- Theatrical poster
- Directed by: Uberto Pasolini
- Written by: Ruwanthie de Chickera Uberto Pasolini
- Produced by: Uberto Pasolini Conchita Airoldi Henning Molfenter Prasanna Vithanage
- Starring: Dharmapriya Dias Gihan De Chickera Darshan Dharmaraj Namal Jayasinghe Sujeewa Priyalal Mahendra Perera
- Cinematography: Stefano Falivene
- Edited by: Masahiro Hirakubo
- Music by: Lakshman Joseph De Saram Stephen Warbeck
- Production companies: Redgrave Films Rai Cinema Baselberg Films Shakthi Films
- Distributed by: UGC Yume Pictures CEL Theaters
- Release dates: 28 August 2008 (Venice Film Festival); September 2009 (Italy);
- Running time: 109 minutes
- Countries: Italy Sri Lanka
- Languages: Sinhala English
- Budget: €5 million
- Box office: $282,884

= Machan (2008 film) =

2008 Sri Lankan comedy film directed by Uberto Pasolini

Machan is a 2008 Italian-Sri Lankan comedy film written, directed, and produced by Uberto Pasolini as his directorial debut about the made-up "Sri Lankan National Handball Team" that travelled to Germany in 2004, lost some games, and vanished.
•••••
• _Goal 1_: According to the Machan film text, what was the film's budget?
• _Goal 2_: List every production company named in the Machan film text.

• _Data supplied_:
•••••
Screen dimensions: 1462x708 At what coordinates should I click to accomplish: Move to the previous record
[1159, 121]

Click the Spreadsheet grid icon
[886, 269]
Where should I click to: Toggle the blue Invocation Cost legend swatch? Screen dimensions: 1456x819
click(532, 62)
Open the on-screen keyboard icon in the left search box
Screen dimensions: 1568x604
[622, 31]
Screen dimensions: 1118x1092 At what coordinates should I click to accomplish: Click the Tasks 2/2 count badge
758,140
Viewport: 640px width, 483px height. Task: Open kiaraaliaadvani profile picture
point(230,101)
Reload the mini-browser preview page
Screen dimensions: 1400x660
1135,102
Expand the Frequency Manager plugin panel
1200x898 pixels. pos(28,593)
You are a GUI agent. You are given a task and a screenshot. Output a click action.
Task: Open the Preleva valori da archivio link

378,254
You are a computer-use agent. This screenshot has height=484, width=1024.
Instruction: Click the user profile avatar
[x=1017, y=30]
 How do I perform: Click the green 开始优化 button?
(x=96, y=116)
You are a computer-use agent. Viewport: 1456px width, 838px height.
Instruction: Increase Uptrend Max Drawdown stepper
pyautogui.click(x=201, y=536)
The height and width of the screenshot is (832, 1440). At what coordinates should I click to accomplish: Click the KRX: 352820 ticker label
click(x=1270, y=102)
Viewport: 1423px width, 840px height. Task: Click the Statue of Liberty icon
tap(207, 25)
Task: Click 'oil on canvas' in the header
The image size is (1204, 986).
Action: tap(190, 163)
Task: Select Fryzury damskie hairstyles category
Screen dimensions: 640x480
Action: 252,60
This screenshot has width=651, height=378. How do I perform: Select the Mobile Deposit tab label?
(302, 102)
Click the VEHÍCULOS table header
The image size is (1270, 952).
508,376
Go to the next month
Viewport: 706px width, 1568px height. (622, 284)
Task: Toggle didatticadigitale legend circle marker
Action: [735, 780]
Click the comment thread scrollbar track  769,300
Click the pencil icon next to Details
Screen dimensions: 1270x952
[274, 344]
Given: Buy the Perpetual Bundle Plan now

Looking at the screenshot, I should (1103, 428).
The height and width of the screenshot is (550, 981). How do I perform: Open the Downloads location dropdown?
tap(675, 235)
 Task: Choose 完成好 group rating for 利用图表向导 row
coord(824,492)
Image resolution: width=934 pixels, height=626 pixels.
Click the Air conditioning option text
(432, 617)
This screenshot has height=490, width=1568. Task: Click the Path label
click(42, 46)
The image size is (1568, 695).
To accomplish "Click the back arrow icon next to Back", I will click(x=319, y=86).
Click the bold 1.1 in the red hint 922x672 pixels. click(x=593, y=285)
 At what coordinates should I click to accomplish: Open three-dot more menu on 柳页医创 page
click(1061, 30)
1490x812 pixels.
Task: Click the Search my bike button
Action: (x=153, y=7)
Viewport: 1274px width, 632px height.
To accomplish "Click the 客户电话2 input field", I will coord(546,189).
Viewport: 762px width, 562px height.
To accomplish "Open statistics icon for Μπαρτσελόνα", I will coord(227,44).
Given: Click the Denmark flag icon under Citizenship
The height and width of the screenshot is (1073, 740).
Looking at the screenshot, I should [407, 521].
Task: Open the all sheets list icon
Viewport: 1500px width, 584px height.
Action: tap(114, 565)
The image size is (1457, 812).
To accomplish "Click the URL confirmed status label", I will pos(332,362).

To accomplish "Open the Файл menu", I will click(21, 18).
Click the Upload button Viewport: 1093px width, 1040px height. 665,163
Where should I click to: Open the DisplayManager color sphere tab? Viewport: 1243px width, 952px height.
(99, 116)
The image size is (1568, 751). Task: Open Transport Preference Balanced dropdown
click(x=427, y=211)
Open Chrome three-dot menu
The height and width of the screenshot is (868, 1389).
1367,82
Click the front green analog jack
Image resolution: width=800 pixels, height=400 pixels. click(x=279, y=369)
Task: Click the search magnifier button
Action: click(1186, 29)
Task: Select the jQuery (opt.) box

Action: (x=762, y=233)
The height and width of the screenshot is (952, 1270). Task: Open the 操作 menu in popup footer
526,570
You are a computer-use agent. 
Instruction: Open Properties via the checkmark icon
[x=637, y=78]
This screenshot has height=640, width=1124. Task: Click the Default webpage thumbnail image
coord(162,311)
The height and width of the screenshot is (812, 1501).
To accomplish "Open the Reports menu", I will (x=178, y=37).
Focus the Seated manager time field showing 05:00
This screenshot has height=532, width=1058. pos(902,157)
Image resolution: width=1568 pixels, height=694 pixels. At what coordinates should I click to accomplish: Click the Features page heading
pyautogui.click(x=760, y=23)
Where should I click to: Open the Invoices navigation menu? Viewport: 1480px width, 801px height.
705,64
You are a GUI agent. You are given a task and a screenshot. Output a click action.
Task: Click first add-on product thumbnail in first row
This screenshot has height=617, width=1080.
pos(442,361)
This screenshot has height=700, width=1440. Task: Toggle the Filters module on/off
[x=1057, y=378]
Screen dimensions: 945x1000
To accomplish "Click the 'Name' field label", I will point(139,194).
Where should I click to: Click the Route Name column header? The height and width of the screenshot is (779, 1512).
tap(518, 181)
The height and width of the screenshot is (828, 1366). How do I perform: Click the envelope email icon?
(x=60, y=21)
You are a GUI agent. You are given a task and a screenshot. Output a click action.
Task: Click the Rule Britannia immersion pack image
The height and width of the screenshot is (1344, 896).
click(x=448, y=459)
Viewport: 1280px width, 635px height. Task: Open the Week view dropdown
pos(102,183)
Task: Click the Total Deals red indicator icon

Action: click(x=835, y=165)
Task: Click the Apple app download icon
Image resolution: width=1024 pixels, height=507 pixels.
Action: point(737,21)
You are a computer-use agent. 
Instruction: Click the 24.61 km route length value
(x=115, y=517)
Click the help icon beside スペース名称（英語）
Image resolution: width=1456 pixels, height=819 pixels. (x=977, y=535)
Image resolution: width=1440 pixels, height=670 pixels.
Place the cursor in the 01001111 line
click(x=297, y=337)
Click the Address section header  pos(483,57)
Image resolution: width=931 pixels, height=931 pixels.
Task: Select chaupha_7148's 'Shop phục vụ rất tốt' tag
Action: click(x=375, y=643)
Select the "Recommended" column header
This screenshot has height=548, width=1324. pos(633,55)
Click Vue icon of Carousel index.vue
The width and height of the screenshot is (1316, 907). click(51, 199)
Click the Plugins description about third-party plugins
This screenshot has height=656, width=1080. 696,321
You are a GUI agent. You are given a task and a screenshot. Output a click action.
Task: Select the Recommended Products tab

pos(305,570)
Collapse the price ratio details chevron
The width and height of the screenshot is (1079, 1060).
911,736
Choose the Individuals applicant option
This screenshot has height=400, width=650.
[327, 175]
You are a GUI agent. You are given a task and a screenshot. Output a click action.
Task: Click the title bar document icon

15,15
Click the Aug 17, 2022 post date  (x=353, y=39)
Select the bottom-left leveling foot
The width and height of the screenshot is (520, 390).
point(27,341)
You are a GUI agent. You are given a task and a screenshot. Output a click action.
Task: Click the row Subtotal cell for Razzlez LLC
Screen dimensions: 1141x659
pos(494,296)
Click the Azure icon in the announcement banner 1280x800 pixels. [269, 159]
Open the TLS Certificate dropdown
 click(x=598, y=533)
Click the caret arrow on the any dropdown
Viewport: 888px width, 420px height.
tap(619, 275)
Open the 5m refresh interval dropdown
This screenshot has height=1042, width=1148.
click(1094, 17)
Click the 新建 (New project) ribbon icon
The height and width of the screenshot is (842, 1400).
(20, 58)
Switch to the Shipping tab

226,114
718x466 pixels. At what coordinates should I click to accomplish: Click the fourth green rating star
•••••
• _Written reply 1_: €5 million

• _Written reply 2_: Redgrave Films, Rai Cinema, Baselberg Films, Shakthi Films